Gear (?) v. t. [imp. & p. p. Geared (?); p. pr. & vb. n. Gearing.] 1. To dress; to put gear on; to harness.

2. (Mach.) To provide with gearing.

Double geared, driven through twofold compound gearing, to increase the force or speed; -- said of a machine.

Gear, v. i. (Mach.) To be in, or come into, gear.

Gear (?), n. [OE. gere, ger, AS. gearwe clothing, adornment, armor, fr. gearo, gearu, ready, yare; akin to OHG. garawī, garwī ornament, dress. See Yare, and cf. Garb dress.] 1. Clothing; garments; ornaments.

Array thyself in thy most gorgeous gear.
Spenser.

2. Goods; property; household stuff. Chaucer.

Homely gear and common ware.
Robynson (More's Utopia).

3. Whatever is prepared for use or wear; manufactured stuff or material.

Clad in a vesture of unknown gear.
Spenser.

4. The harness of horses or cattle; trapping.

5. Warlike accouterments. [Scot.] Jamieson.

6. Manner; custom; behavior. [Obs.] Chaucer.

7. Business matters; affairs; concern. [Obs.]

Thus go they both together to their gear.
Spenser.

8. (Mech.) (a) A toothed wheel, or cogwheel; as, a spur gear, or a bevel gear; also, toothed wheels, collectively. (b) An apparatus for performing a special function; gearing; as, the feed gear of a lathe. (c) Engagement of parts with each other; as, in gear; out of gear.

9. pl. (Naut.) See 1st Jeer (b).

10. Anything worthless; stuff; nonsense; rubbish. [Obs. or Prov. Eng.] Wright.

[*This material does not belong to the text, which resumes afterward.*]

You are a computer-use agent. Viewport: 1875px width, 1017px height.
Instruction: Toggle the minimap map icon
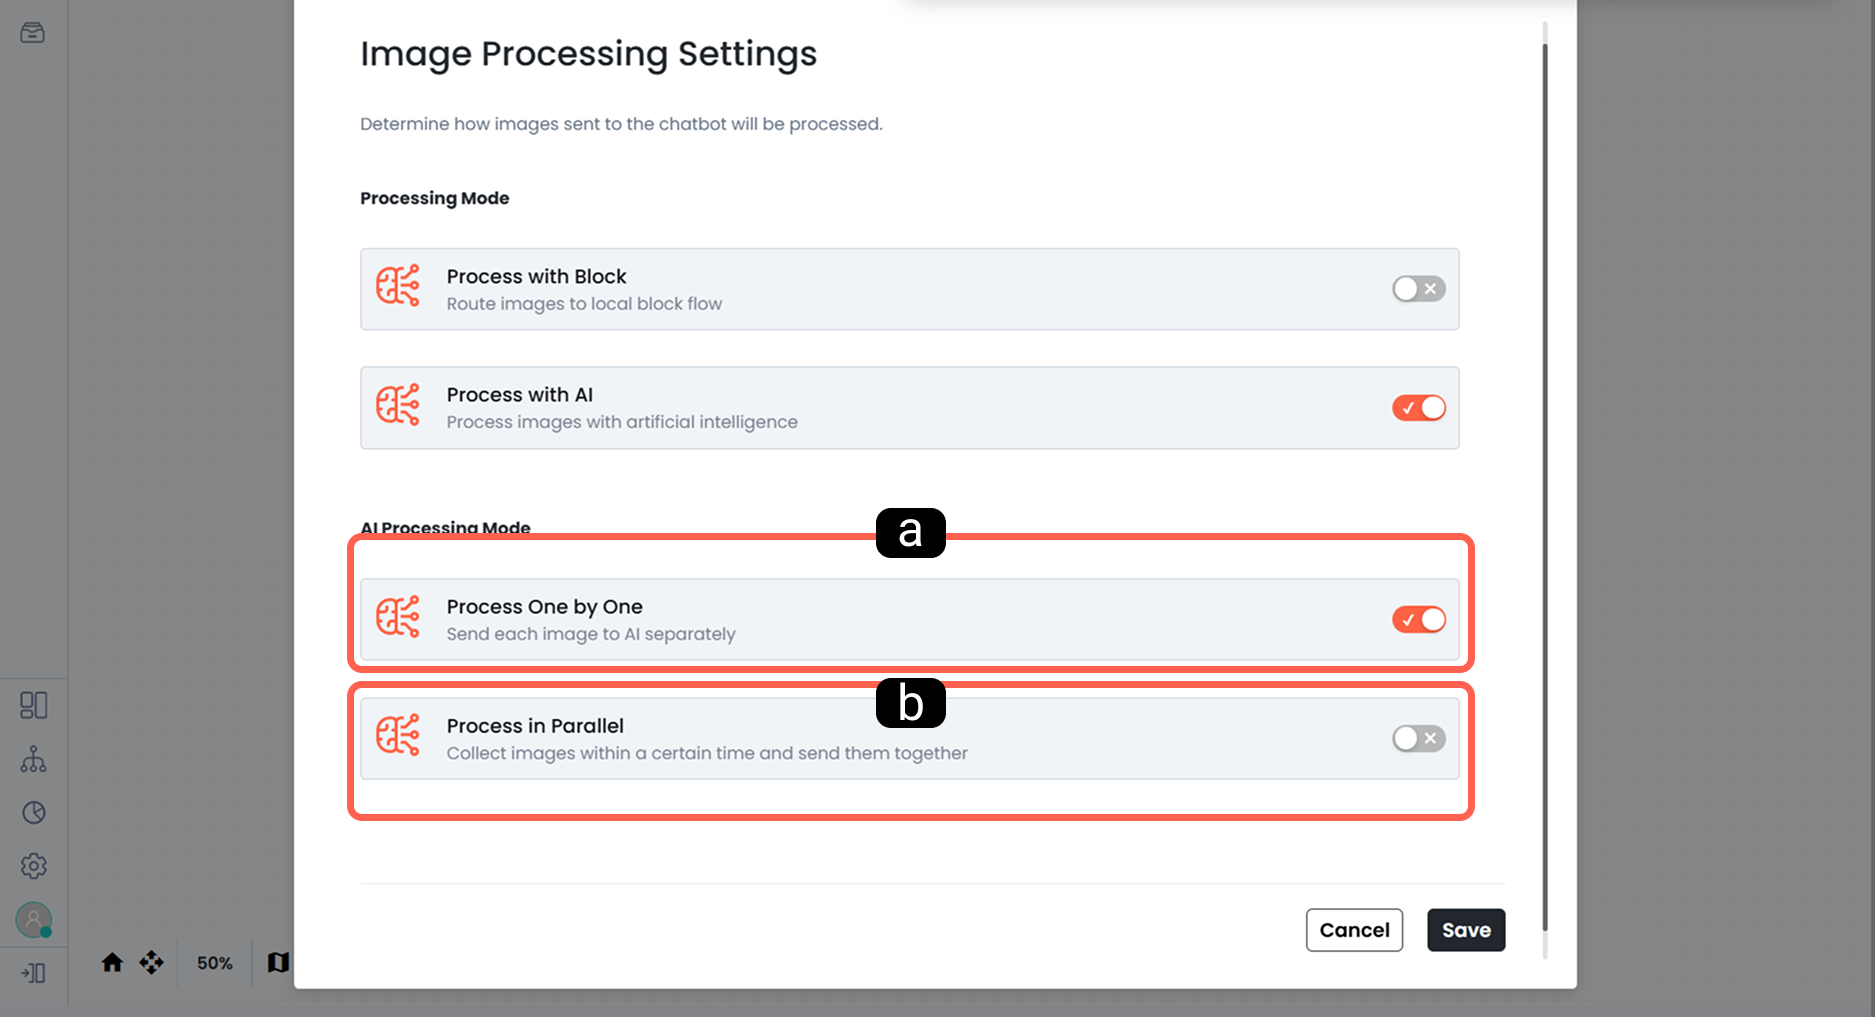278,962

That servant of his that confessed and uttered this gear was an honest man.
Latimer.

Bever gear. See Bevel gear. -- Core gear, a mortise gear, or its skeleton. See Mortise wheel, under Mortise. -- Expansion gear (Steam Engine), the arrangement of parts for cutting off steam at a certain part of the stroke, so as to leave it to act upon the piston expansively; the cut-off. See under Expansion. -- Feed gear. See Feed motion, under Feed, n. -- Gear cutter, a machine or tool for forming the teeth of gear wheels by cutting. -- Gear wheel, any cogwheel. -- Running gear. See under Running. -- To throw in, or out of, gear (Mach.), to connect or disconnect (wheelwork or couplings, etc.); to put in, or out of, working relation.